A Novel Numerical Treatment of Nonlinear and Nonequilibrium Model of Gradient Elution Chromatography considering Core-Shell Particles in the Column

Abstract

An extended method of semidiscrete high-resolution finite volume is used in this paper to obtain numerical solutions for a formulated nonlinear lumped kinetic model of liquid chromatographic process to examine the effect of chromatographic column overloading gradient elution considering core-shell particles. The model constitutes linear solvent strength (LSS), Henry’s constant, coefficient of nonlinearity, and coefficient of axial dispersion. The effects of modulator concentration changes for the elution of single and two components are analyzed. The advantages of introducing gradient elution against isocratic elution in terms of core radius fraction are investigated intensively.
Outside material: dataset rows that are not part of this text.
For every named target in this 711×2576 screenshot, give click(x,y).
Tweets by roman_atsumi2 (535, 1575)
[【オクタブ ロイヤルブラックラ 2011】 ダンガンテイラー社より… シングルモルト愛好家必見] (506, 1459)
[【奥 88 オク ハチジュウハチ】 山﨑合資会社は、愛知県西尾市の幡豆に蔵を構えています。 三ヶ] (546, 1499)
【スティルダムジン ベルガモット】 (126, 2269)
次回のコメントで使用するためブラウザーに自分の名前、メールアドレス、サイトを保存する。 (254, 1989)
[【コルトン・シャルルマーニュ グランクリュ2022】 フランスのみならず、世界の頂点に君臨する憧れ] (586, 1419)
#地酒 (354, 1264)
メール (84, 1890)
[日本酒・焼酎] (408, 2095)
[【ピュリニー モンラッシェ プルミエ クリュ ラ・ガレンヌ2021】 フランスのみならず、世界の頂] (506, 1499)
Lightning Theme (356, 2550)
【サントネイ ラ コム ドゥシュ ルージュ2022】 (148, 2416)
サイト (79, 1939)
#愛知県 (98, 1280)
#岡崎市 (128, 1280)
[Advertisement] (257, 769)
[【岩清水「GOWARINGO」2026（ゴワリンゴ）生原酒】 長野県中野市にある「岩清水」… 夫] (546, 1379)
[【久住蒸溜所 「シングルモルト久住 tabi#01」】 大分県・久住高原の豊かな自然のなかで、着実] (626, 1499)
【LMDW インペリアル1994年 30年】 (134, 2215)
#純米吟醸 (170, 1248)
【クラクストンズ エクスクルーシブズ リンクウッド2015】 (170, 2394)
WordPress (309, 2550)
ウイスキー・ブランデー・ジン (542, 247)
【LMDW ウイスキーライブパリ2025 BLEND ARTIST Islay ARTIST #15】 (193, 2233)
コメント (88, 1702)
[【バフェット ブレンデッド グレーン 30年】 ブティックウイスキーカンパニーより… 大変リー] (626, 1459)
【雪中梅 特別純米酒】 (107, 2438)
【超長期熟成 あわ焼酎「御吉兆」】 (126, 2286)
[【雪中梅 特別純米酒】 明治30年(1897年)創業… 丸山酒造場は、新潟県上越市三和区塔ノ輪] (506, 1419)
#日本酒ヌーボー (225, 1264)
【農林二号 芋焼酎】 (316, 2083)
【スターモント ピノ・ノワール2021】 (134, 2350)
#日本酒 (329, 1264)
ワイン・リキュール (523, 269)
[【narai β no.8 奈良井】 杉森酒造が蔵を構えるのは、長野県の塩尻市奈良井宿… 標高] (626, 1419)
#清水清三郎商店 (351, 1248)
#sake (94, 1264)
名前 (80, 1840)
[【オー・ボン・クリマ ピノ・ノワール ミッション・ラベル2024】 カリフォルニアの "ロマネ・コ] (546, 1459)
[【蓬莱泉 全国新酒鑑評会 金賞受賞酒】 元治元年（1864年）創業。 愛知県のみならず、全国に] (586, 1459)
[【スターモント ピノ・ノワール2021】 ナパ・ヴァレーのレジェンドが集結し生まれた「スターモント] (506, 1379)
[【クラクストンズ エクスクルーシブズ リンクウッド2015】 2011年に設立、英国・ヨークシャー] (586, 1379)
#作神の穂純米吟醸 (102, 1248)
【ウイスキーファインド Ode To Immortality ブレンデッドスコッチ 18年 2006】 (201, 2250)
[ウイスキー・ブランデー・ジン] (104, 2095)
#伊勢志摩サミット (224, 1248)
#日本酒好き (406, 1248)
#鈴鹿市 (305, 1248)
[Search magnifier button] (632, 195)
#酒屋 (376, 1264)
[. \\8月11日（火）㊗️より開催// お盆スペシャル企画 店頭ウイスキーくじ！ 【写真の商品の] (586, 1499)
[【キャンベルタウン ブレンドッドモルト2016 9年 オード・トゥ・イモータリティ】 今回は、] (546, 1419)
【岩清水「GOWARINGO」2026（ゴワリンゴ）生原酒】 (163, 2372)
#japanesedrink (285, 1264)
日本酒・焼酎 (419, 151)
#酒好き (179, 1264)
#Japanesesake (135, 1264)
Numerical temporal moments are generated from the solutions obtained for a more in-depth examination of the considered model. Moreover, multiple forms of a single- and two-component mixture are generated to analyze the influences of core radius fractions on gradient elution. For example, the obtained results are utilized to investigate the effects of the slope of gradient, concentration of modulator, solvent strength parameter, coefficient of nonlinearity, coefficient of mass transfer, and coefficient of axial dispersion on the profiles of concentration in order to improve the process performance using optimal core radius fraction parameter values.